Sergey Nivens | Shutterstock

Francisco Vêneto - publicado em 29/04/22

"O que me corta mais o coração é quando penso que ela deve ter suportado a solidão até o último suspiro"

O sul-coreano Kim Wan relatou recentemente, em entrevista à rede britânica BBC, algumas das experiências que vive como faxineiro especializado em limpar cômodos ou mesmo casas inteiras após a morte dos seus moradores – na maioria dos casos, pessoas que morreram sozinhas e cuja dilacerante solidão fica patente nas “pistas” que deixaram nos locais de sua partida.

“O lugar da morte é uma caixa de Pandora.
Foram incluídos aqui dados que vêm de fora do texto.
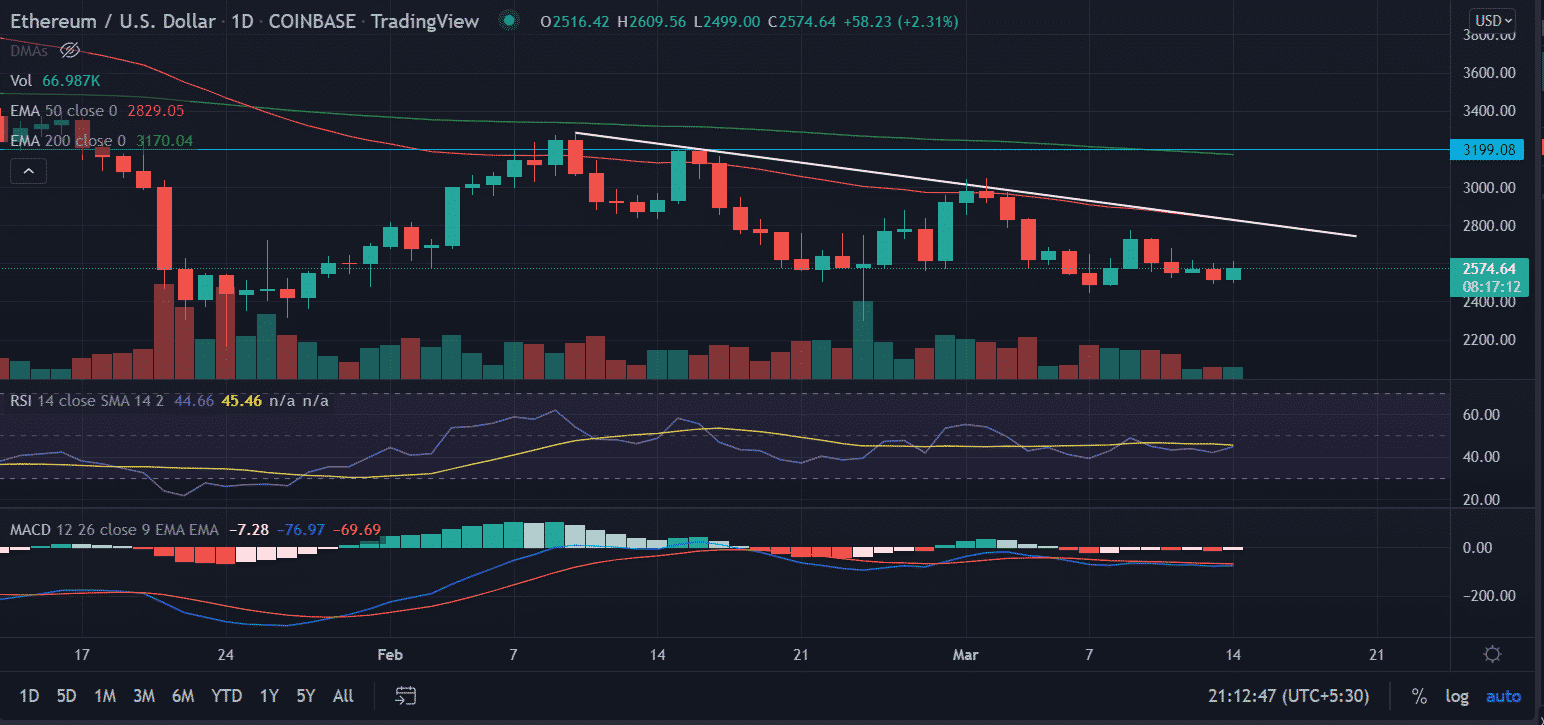This screenshot has width=1544, height=725.
Task: Show the hidden DMAs indicator via eye icon
Action: tap(69, 50)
Eu não sei o que está esperando depois da porta”.

Pessoas descartadas

É impactante observar que a “cultura do descarte”, tão denunciada pelo Papa Francisco e tão característica das nossas sociedades, se confirma tanto na vida quanto na morte de tantas pessoas esquecidas nas “periferias da existência” – outra poderosa expressão muito usada pelo Papa.

No tocante aos aspectos materiais, Wan revela que frequentemente fica impactado com a quantidade de lixo empilhado em algumas das casas que vai limpar. O lixo na casa costuma ser um indício do menosprezo e abandono com que a pessoa falecida enxergava a si mesma. Houve casos extremos, conta o faxineiro, de montes de lixo que superavam a altura dele próprio.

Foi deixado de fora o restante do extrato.